But first we will note another instance of the claim that infrared thermometers measure the back radiation from greenhouse gases in the atmosphere.  Here is Roy W. Spencer, Ph.D., on the back radiation from greenhouse gases and how he proves it exists by making infrared thermometer temperature measurements of the sky:
One of the claims of greenhouse and global warming theory that many people find hard to grasp is that there is a large flow of infrared radiation downward from the sky which keeps the surface warmer than it would otherwise be.
Particularly difficult to grasp is the concept of adding a greenhouse gas to a COLD atmosphere, and that causing a temperature increase at the surface of the Earth, which is already WARM. This, of course, is what is expected to happen from adding more carbon dioxide to the atmosphere: “global warming”.
Well, it is one of the marvels of our electronic age that you can buy a very sensitive handheld IR thermometer for only $50 and observe the effect for yourself.
These devices use a thermopile, which is an electronic component that measures a voltage which is proportional to the temperature difference across the thermopile.
If you point the device at something hot, the higher-intensity IR radiation heats up the hot-viewing side of the thermopile, and the IR thermometer displays the temperature it is radiating at (assuming some emissivity…my inexpensive unit is fixed at e=0.95).
If you instead point it at the cold sky, the sky-viewing side of the thermopile loses IR radiation, cooling it to a lower temperature than the inside of the thermopile.
He continues after discussing a number of measurements he has made of the sky with varying cloud cover, ground elevation, and surface temperatures:
The IR thermometer was measuring different strengths of the greenhouse effect, by definition the warming of a surface by downward IR emission by greenhouse gases in the sky. This reduces the rate of cooling of the Earth’s surface (and lower atmosphere) to space, and makes the surface warmer than it otherwise would be.
Greenhouse gases, more properly, infrared-active gases, and very much primarily water vapor, cause the Earth to be warmer than it would be without them by causing the Earth’s surface to emit less thermal radiation in the form of infrared radiation to space.  This is not the same as saying that they emit infrared back to the Earth’s surface where it is absorbed and warms the Earth’s surface, as most scientists mistakenly believe.  It is also commonly assumed that because the Earth’s surface is warmer because it has infrared-active gases, that the addition of further infrared-active gases in the atmosphere will further warm the Earth.  In fact, the infrared-active gases have both warming and cooling mechanisms.  The warming mechanisms are nearly saturated effects at present atmospheric concentrations, while the cooling mechanisms generally do not saturate, so additions of these molecules to the atmosphere provides cooling mechanisms that more and more compete favorably with the warming mechanisms.  So the fact that at present concentrations the most important infrared-active gases have caused a net warming effect does not tell us what the effect of higher concentrations of these gases in the atmosphere will be.  In most places, higher daytime relative humidity actually causes cooling.

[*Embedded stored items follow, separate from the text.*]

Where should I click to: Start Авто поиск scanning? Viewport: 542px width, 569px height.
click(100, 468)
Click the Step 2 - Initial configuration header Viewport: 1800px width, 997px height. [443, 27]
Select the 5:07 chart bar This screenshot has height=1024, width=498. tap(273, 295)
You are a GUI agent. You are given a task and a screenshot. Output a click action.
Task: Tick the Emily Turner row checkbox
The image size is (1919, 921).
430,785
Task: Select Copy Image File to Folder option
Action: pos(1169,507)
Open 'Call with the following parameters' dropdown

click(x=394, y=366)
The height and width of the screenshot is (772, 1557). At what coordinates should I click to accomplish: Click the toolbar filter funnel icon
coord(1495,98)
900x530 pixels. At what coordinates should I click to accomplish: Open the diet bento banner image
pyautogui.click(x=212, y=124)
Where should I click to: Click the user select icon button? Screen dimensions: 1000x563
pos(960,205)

If the greenhouse effect were a slowing of the cooling of the Earth’s surface due to decreased surface infrared emission, then there is a greenhouse effect, though of rapidly diminishing effect upon adding those gases whose warming effects are largely saturated.  But if the definition is as Dr. Roy Spencer makes it, namely that downward infrared emission from the atmosphere by water vapor is the cause, there is no greenhouse effect.  I am not here going to concentrate on the proof of this statement I have just made.  I am going to prove that the common and inexpensive infrared thermometers that Dr. Roy Spencer and the above NASA website refer to do not at all prove that water vapor is absorbing infrared thermal radiation from the surface to diminish the rate at which the surface loses energy by means of thermal radiation.  I will show that the infrared thermometer readings of a warmer sky temperature than one near absolute zero do not prove the existence of back radiation from anything.  What they prove is the absorption of radiation by objects colder than the surface and the emission of radiation from sparse matter which is warmer than the surface of the Earth.

Let us consider how thermal radiation is exchanged so we can discuss how infrared thermometers generally work and why they work as they do.  First consider a black body radiator surrounded by vacuum at a temperature of absolute zero.  The power, P, emitted from the surface of the radiator in Watts/m2 is given by the Stefan-Boltzmann equation

P = σ T4,


where σ = 5.6697 x 10-8 W/m2K4 is the Stefan-Boltzmann constant.  This black body radiation consists of a distribution of wavelengths, whose peak energy wavelength shifts to longer wavelength as the temperature drops.  See Fig. 1. Below.

Fig. 1.  Black body thermal radiation as a function of temperature and wavelength is plotted above.  The Earth’s surface temperature is about 288 K.  The temperature of the outer surface of the sun is about 5800 K.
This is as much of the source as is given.